Are these problems surmountable? I think so, but it requires a radically different approach to the problem and we will save the details for next time. For now, let's imagine that everything is working smoothly so that we can get the signals to the next stage.


Somehow, the video, audio, and metadata signals have made it through the NOC and, after passing through the final DP-570 and monitors in master control, are assumed to be correct. At this point, the trip to the affiliate has one insurmountable demand: it must be done in real time. Primetime is primetime, and live national reports must be just that: live.

This means that the high-definition video, audio, and related metadata must be as compressed as necessary to fit through the satellite and/or telco pipes that are currently available. This may change in the future, but for now it means 45-60 Mbps in most cases.

There are several distribution encoders and decoders available from manufacturers such as Harris, Harmonic (formerly Divicom), Tiernan and Tandberg.The decoders are usually packaged as an Integrated Receiver/Decoder, or IRD allowing for direct connection to a satellite dish. Most of these manufacturers have recognized the need for networks, both terrestrial and satellite, to deliver the multichannel audio that consumers have grown to expect, thanks in large part to the explosive growth of the DVD format.
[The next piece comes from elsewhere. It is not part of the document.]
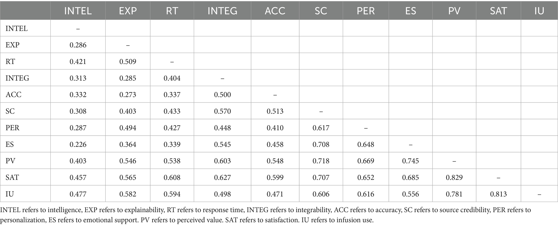Select the 0.781 value in IU row
The width and height of the screenshot is (558, 226).
pos(454,194)
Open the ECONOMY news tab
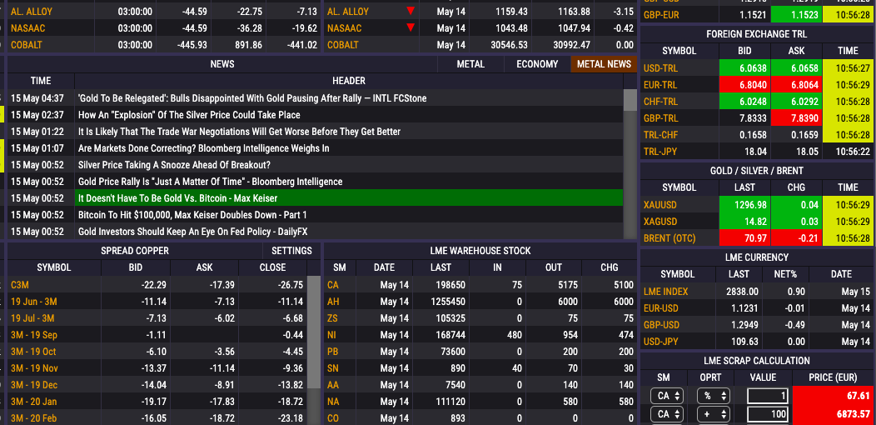876x425 pixels. [537, 64]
To this end, several of the distribution systems are capable of supporting compressed audio distribution formats such as Dolby E. Beware, though-not all systems are created equally as far as audio is concerned.

Simply passing Dolby E or other compressed audio formats is not enough. It must be done in a standard manner and provide proper A/V synchronization. SMPTE standards 337M through 340M provide accurate technical details showing exactly how to accomplish this task, and if interoperability is ever desired, these specifications should be carefully followed.
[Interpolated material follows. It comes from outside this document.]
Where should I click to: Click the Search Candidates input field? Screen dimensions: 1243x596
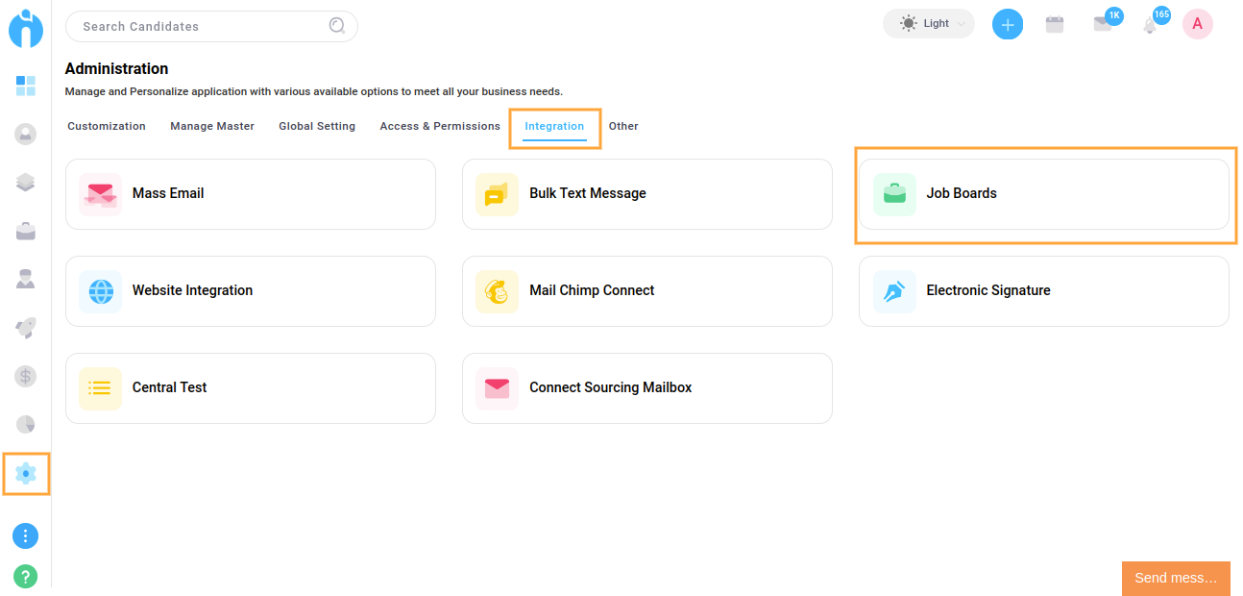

At least one manufacturer provides "multichannel audio capability" by supplying three two-channel MPEG audio streams. There are two major problems with this. The first is that there is no provision for audio metadata. Can anyone guess what the second problem might be? I'm not going to tell; you will have to wait until next time, but I will take guesses via e-mail.

Next time we focus on master control operation in fine detail and try to solve some of the problems we have raised this time. As master control switchers are present at nearly every stage, it is crucial to get them right.

Add to this a few other roadblocks we will discuss, and you should have some great ammunition to take with you to the manufacturers at the NAB show.

I have seen a growing trend in the e-mails I receive-the questions are getting more and more sophisticated, which is a rewarding feeling. We are definitely getting somewhere, so keep them coming, and as always, thanks for your time!